Martin Gilsenan, partner at employee assessment software provider AxiaMetrics, says: “Now, with a reappraisal of the way bonuses are paid and why, individual companies have to take responsibility in ensuring they do not issue bonuses of such magnitude that for the beneficiary it becomes a case of the end justifying the means.
“The real issue now is that many companies have stated core values that they do not actually apply day-to-day. This is magnified by the fact that so many businesses simply do not know what values their staff actually have, and so we will continue to have a self-perpetuating but totally unsatisfactory state of affairs until these companies address the root problem.”
The Walker Review: the key pay-related proposals
Sir David Walker was asked to examine the effectiveness of risk management at bank board level, which included the incentives employees are offered and whether this conflicts with how companies manage risk. His brief was sprawling, but broadly speaking looked at board-level risk management, whether banking institutions had the right mix of skills at board level, and how effective those boards are in controlling company activity. Importantly, he was also asked to look into how UK practice compared with corporate governance in other countries.
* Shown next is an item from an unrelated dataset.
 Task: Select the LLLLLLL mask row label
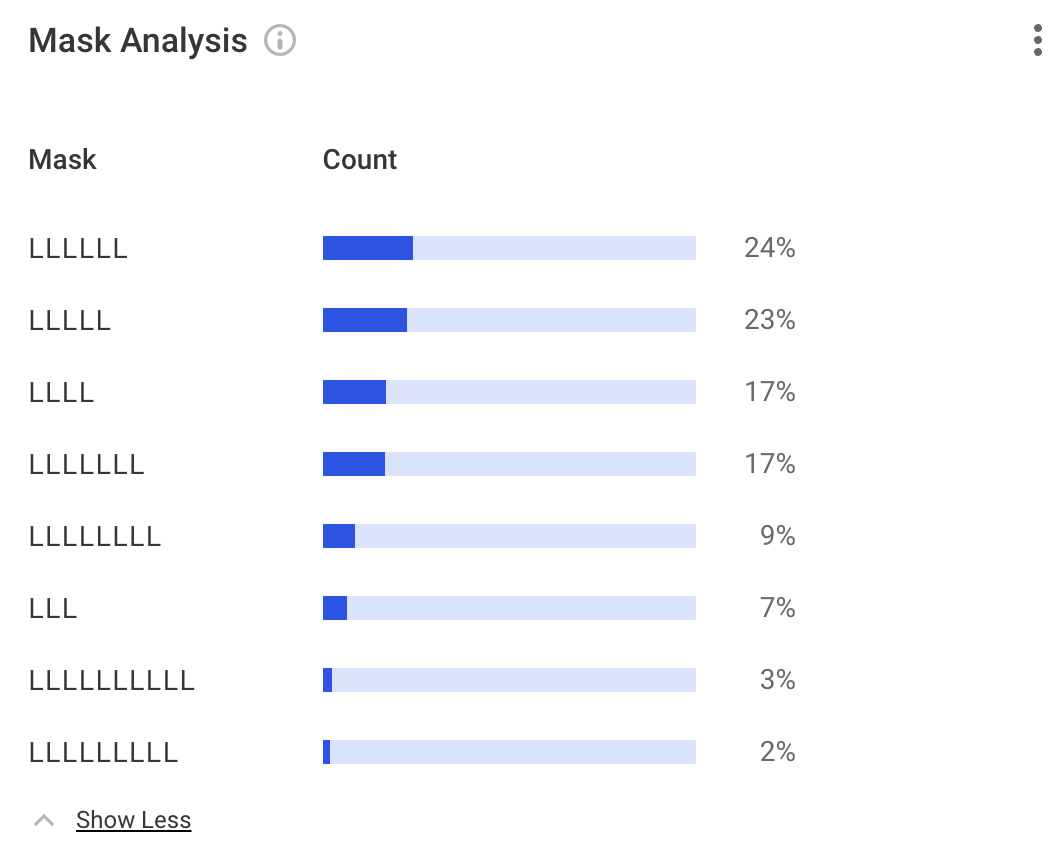click(87, 464)
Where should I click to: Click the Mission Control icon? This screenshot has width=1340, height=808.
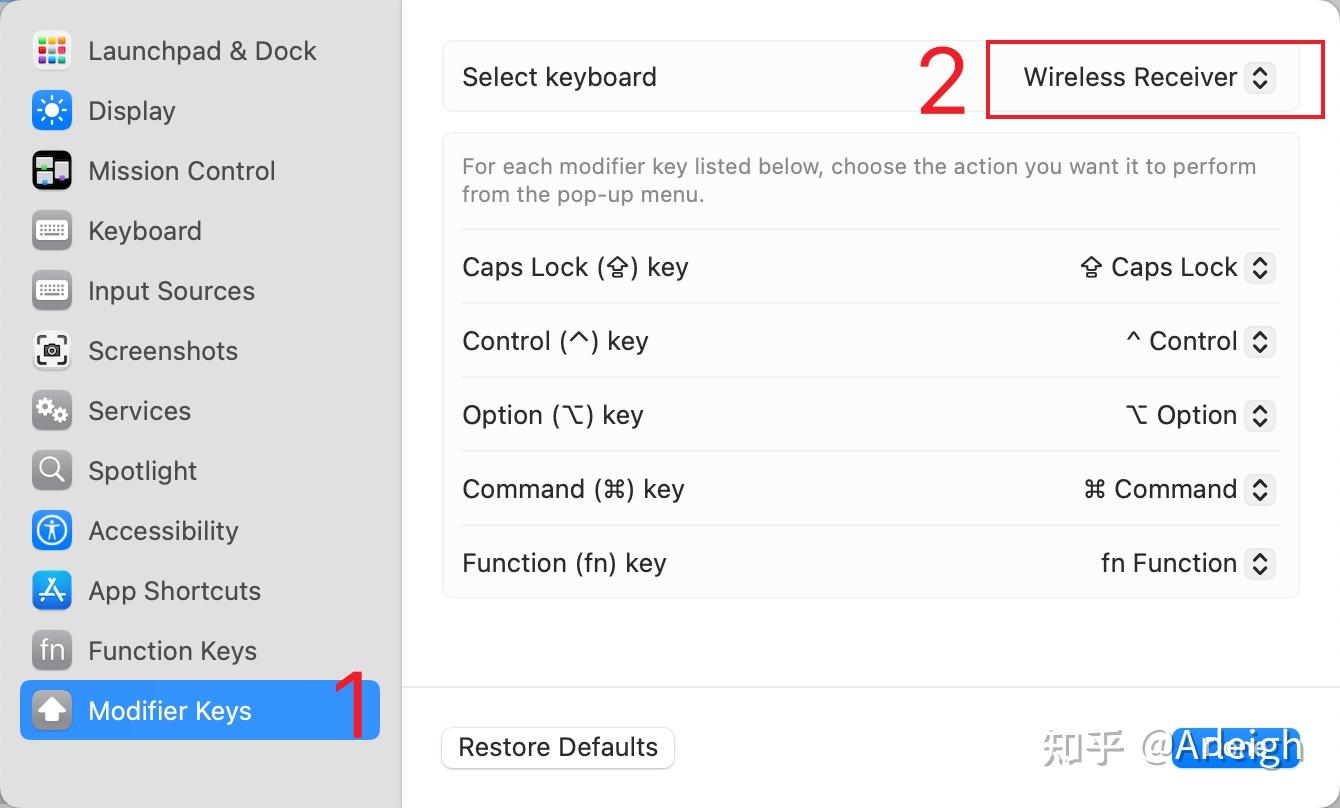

On the 16 July, he came back with this set of proposals on pay:
- Financial firms appoint a board-level risk committee with more power to block big transactions. Must be chaired by a non-executive
- Firms appoint a remuneration committee to oversee pay packages of high-paid executives (non-board)
- Firms need to introduce a significant deferred element in bonus schemes for all high-paid executives
- Increased public disclosure about pay of these high-paid executives
- Chairman of remuneration committee to face shareholder vote if annual report gets less than 75% approval.
The payroll department
For backroom payroll staff, Ian Walters, non-executive director, Institute of Payroll Professionals, says processing bonus payments is not a complicated process.
“The complication comes around the measurement of who is entitled, and to what,” he says. “This measurement can create difficulties unless the qualification criteria is clearly stated in advance.”
But one issue that will always create more work than any other is the authorisation and payment sign-off of bonuses, he adds. “Each company will employ different methods to achieve, this but efficiency can be driven into the process by keeping it as simple as possible.”